Location data for elements and text

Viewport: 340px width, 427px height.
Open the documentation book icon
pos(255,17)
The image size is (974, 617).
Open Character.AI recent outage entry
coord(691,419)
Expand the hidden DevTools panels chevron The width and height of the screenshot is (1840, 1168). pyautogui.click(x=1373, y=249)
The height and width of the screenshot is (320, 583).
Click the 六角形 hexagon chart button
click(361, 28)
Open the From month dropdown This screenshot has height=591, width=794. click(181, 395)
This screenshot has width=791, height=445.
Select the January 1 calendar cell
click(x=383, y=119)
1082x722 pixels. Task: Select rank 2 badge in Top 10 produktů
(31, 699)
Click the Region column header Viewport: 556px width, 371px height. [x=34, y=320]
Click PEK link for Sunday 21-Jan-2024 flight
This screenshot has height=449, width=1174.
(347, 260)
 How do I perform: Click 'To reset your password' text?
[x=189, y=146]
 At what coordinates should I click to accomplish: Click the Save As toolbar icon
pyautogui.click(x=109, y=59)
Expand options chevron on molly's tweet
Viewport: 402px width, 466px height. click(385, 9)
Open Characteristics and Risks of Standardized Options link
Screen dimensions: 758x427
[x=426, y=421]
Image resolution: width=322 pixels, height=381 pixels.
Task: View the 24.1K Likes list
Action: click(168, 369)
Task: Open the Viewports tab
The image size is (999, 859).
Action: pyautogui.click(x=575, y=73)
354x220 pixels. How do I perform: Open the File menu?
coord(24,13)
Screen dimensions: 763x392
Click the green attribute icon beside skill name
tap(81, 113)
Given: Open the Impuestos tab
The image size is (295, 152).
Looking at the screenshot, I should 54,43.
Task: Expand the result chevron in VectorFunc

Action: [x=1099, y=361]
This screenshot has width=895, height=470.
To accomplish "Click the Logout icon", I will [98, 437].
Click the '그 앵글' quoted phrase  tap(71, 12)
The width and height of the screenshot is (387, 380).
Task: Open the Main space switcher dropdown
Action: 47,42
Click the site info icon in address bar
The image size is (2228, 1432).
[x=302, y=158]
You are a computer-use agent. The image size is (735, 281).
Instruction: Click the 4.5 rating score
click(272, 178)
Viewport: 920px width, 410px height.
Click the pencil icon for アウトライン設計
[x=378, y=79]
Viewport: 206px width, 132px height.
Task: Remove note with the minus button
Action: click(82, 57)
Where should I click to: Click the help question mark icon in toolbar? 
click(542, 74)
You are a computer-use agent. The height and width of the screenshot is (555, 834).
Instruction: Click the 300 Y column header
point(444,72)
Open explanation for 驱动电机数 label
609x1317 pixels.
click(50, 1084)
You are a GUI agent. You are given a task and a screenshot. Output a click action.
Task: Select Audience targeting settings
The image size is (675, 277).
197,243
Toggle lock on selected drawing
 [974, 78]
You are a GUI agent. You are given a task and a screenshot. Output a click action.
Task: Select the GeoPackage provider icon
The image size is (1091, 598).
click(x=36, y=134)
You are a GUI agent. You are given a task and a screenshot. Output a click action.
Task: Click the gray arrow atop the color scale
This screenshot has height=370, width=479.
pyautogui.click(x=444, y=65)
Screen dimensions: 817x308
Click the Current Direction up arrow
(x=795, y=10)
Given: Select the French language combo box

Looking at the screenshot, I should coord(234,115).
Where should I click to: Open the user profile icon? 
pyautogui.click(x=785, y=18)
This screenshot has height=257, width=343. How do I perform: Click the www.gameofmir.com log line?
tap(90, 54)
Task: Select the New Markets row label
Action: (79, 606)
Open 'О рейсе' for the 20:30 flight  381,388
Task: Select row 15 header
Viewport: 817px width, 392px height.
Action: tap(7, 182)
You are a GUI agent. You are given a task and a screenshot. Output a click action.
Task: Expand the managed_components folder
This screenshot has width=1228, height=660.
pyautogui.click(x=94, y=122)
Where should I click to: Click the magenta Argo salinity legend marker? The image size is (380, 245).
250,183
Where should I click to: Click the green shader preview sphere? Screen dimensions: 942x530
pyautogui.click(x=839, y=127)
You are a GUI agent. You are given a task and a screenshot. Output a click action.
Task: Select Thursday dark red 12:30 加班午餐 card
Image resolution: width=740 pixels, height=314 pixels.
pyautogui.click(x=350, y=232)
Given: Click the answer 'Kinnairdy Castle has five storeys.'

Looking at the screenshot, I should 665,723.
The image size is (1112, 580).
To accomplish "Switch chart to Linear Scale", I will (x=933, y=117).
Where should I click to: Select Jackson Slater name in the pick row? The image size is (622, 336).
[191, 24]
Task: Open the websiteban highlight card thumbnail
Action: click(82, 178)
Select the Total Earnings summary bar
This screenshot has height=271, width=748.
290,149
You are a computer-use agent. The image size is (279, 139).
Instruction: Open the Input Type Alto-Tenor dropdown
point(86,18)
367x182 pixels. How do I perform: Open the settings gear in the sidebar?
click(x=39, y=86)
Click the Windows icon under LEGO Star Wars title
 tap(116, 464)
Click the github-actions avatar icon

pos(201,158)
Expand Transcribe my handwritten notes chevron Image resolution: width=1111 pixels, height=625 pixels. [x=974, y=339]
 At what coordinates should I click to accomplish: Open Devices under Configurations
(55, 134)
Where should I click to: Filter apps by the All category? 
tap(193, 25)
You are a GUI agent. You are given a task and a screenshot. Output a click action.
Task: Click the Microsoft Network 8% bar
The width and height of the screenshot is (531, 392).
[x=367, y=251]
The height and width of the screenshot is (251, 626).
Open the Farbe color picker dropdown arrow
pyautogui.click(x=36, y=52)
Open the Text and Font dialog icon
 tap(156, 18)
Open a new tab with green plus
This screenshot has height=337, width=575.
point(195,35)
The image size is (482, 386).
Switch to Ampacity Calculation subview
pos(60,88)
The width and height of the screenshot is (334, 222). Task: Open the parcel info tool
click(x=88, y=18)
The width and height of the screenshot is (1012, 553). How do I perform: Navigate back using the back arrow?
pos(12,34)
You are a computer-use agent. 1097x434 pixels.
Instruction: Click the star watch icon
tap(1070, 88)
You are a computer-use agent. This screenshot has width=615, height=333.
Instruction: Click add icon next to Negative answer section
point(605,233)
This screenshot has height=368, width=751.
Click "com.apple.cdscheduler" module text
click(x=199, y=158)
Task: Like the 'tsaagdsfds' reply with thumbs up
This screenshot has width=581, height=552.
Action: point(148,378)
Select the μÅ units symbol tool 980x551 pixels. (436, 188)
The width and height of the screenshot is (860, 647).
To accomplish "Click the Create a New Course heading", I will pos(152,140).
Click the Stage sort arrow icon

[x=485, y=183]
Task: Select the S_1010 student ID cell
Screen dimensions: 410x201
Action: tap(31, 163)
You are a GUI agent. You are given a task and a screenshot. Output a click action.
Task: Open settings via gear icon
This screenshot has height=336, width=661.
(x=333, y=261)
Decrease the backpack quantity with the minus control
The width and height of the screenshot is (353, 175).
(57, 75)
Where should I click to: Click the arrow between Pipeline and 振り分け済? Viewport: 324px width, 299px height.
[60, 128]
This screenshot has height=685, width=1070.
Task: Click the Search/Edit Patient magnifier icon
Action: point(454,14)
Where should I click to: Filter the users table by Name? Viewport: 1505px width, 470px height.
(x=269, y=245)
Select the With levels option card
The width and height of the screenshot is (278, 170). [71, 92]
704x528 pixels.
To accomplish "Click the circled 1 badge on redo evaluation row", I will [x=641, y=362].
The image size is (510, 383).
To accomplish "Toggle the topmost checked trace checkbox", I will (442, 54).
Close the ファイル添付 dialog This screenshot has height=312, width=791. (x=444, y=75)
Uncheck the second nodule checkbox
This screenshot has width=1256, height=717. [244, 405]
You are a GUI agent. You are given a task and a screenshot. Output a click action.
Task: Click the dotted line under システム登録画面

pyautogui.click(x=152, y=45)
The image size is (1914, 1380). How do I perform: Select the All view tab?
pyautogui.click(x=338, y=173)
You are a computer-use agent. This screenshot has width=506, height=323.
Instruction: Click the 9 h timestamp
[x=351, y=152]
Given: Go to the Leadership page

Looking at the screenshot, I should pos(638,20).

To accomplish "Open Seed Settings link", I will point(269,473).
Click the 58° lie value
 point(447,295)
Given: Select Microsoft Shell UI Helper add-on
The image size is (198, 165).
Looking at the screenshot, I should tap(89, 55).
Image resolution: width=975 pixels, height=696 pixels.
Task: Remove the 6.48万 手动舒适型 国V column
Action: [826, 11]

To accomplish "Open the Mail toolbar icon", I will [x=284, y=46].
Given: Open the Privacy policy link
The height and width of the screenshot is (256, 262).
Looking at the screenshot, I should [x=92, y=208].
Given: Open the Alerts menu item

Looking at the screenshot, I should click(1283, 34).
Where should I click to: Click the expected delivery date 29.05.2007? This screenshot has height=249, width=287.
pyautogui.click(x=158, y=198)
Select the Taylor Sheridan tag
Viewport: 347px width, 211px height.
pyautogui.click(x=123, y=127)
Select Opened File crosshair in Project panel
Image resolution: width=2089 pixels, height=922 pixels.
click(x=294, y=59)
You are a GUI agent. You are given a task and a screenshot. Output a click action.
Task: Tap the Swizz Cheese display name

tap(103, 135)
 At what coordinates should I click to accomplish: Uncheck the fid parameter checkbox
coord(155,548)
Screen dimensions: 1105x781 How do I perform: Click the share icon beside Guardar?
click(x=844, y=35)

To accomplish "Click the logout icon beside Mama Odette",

* Challenge *
Gather every line of the items above that contains the word "dropdown", and copy each of those lines unchanged.

* Response *
Open the From month dropdown This screenshot has height=591, width=794. click(181, 395)
Task: Open the Main space switcher dropdown
Instruction: Open the Input Type Alto-Tenor dropdown
Open the Farbe color picker dropdown arrow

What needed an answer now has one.